====== Supplied records ======

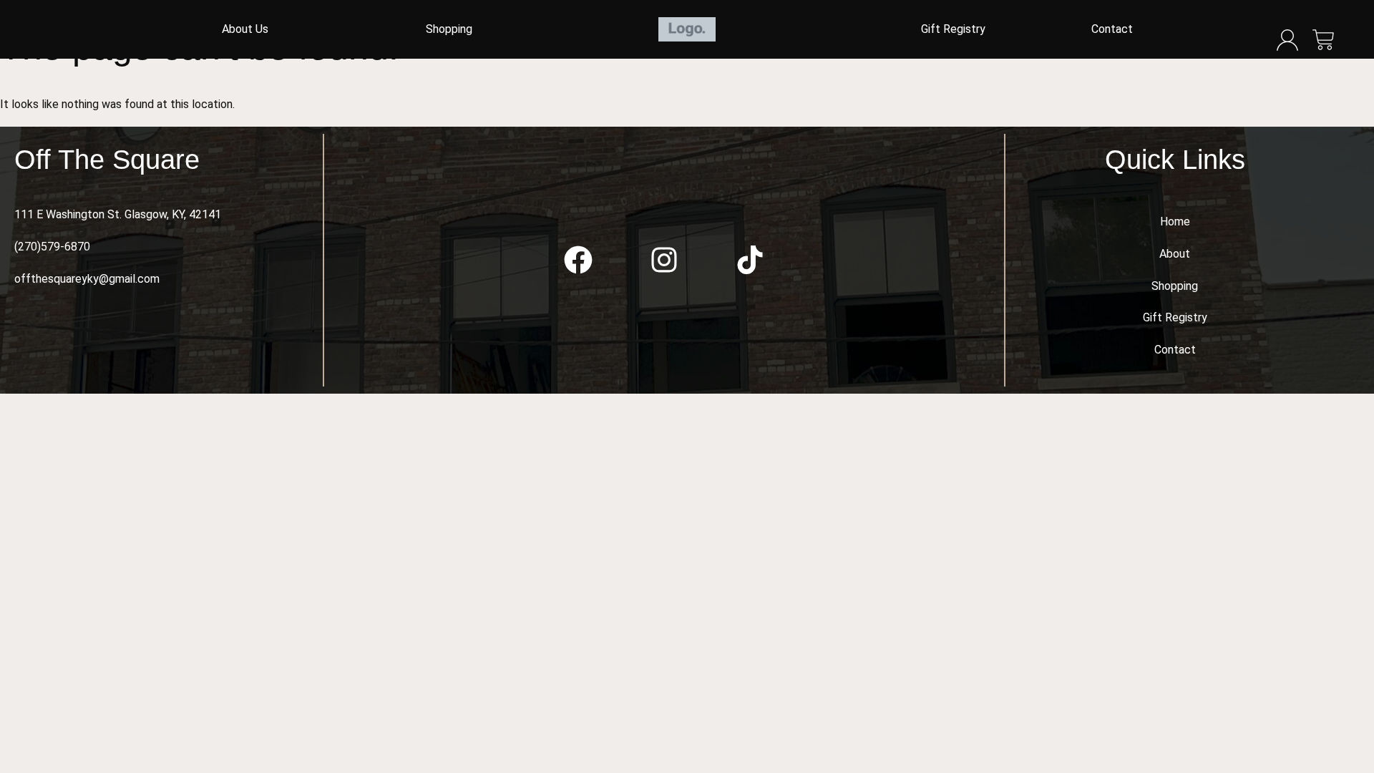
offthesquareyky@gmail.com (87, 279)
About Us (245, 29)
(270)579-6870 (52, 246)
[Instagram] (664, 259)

======
====== Supplied records ======

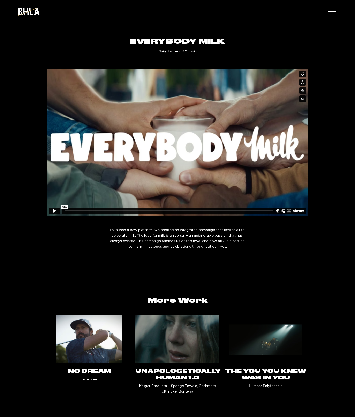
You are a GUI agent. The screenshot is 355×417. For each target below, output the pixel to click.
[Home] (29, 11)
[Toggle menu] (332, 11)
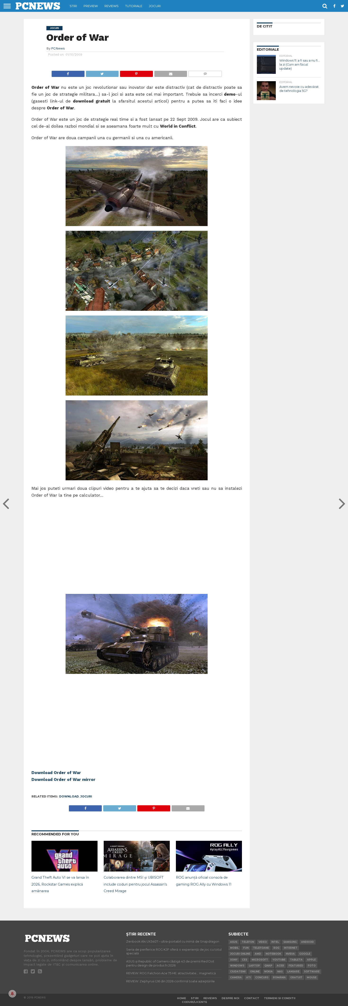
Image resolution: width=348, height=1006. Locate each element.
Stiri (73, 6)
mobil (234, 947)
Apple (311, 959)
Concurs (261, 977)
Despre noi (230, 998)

======
====== Supplied records ======

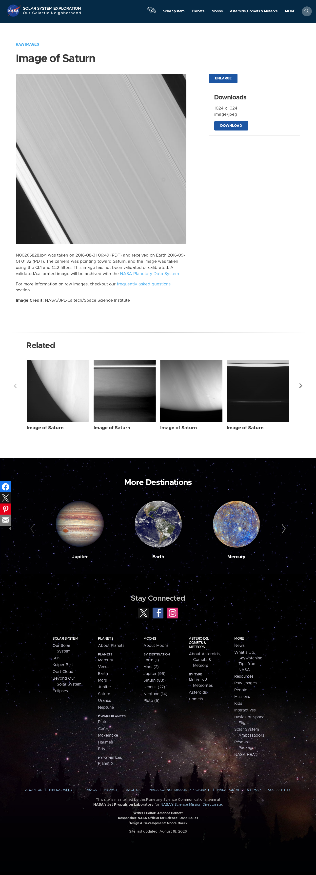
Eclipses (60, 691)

======

**Problem to solve**: Rewrite the entries starting with the line containing "[Toggle menu] (332, 11)" and continuing through the line containing "Concurs (261, 977)", replacing "Locate" with "Find" and leaving all else unchanged. Omit the pictures from your answer.

**Solution below**:
[Toggle menu] (332, 11)
Image resolution: width=348, height=1006. Find each element.
Stiri (73, 6)
mobil (234, 947)
Apple (311, 959)
Concurs (261, 977)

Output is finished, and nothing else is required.